As of 2026, no new admissions are being accepted in SoSEs due to establishment of CM SHRI. Students under SoSE in class 10 (of session 2025-26) will be transferred to CM SHRI in 11th, and 11th class students will continue as SoSE in 12th as the last batch. SoSEs will come to an end in the next academic year.

===For CM SHRIs===
For admission in CM SHRIs, students need to appear in the entrance test in standard 6th and 9th based on general syllabus & in 11th based on stream preference.

==Affiliation==
RPVVs are affiliated with the Central Board of Secondary Education and Directorate of Education, Government of NCT of Delhi.

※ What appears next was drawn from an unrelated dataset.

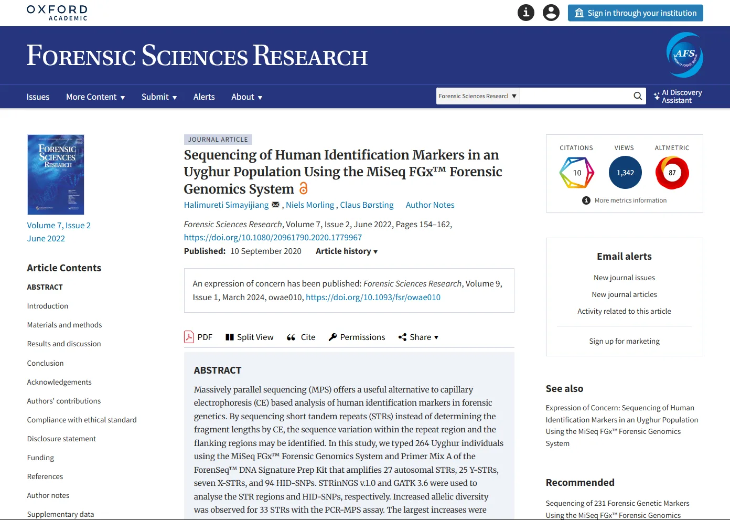
Task: Click the search text input field
Action: (575, 96)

DBRA-SOSEs are affiliated with the newly formed Delhi Board of School Education and directorate of education, Government of NCT of Delhi.

CM SHRIs are affiliated with the Central Board of Secondary Education and Directorate of Education, Government of NCT of Delhi

== RPVV/SoSE/CM Shri schools in Delhi ==

- RPVV/SoSE/CM Shri, Gautampuri New Usmanpur
- RPVV/SoSE/CM Shri, Raj Niwas Marg (Ludlow castle no-1)
- RPVV/SoSE/CM Shri, Dwarka Sector 10
- RPVV/SoSE/CM Shri, Civil Lines (Ludlow castle no-3)
- RPVV/SoSE/CM Shri, Dwarka Sector 5
- RPVV/SoSE/CM Shri, Gandhi Nagar
- RPVV/SoSE/CM Shri, B- Block, Hari Nagar (Maya Puri Road)
- RPVV/SoSE/CM Shri, Nai Basti, Kishan Ganj
- RPVV/SoSE/CM Shri, Krishna Market, Lajpat Nagar
- RPVV/SoSE/CM Shri, INA Colony, C- Block, Defence Colony
- RPVV/SoSE/CM Shri, Plot No. 1, Link Road, Karol Bagh
- RPVV/SoSE/CM Shri, D-1, Nand Nagari
- RPVV/SoSE/CM Shri, A-10, Pocket-5, Narela
- RPVV/SoSE/CM Shri, A-6, Paschim Vihar
- RPVV/SoSE/CM Shri, Sector-11, Rohini
- RPVV/SoSE/CM Shri, B- Block, Shalimar Bagh
- RPVV/SoSE/CM Shri, A- Block, Jahangir Puri
- RPVV/SoSE/CM Shri, Surajmal Vihar
- RPVV/SoSE/CM Shri, B-1 Vasant Kunj
- RPVV/SoSE/CM Shri, B-Block, Yamuna Vihar
- RPVV/SoSE/CM Shri, Dwarka, Sector-19, Delhi-75
- RPVV/SoSE/CM Shri, Rohini, Sector-21
- RPVV/SoSE/CM Shri, I.P. Extension, near Maayo College

==Achievements==

- 2023: SoSE Rohini Sector 11 won the 'Delhi Robotics League', a premier robotics competition organized by IIT Delhi. Notably, students of SoSE Rohini Sector 17 have authored over 170+ books.
- 2018: RPVV Dwarka Sector 10 secured the first rank among government schools across India in the Education World rankings.
- 2018: Prince Kumar, a student of RPVV Dwarka Sector 10, scored 496 out of 500 marks in the Class XII board examinations and topped the Science stream in New Delhi.
- 2016: In the CBSE Class XII results, Kirti Dua from RPVV Civil Lines topped the Delhi state government schools across all streams by securing 97% in the Science stream.
- 2014: The RPVV Dwarka, Sector-11 Rohini, and Shalimar Bagh were ranked 3rd, 4th, and 6th respectively in an All-India survey conducted by Education World.
- 2013: In the CBSE Class XII results,[5] a student named Ankit Saini from RPVV Dwarka secured the top position among students in Delhi government schools with a score of 97.4%.
- 2012: In the CBSE Class XII results, Sonali Goyal from RPVV Shalimar Bagh topped the students of Delhi government schools across all streams with 96.8% marks.
- 2009 (October): A team of teachers from the United Kingdom visited Delhi schools, including RPVVs, as part of a British Council program to study educational practices abroad.
- 2003: RPVV Paschim Vihar won the National Computer Literacy Excellence Award.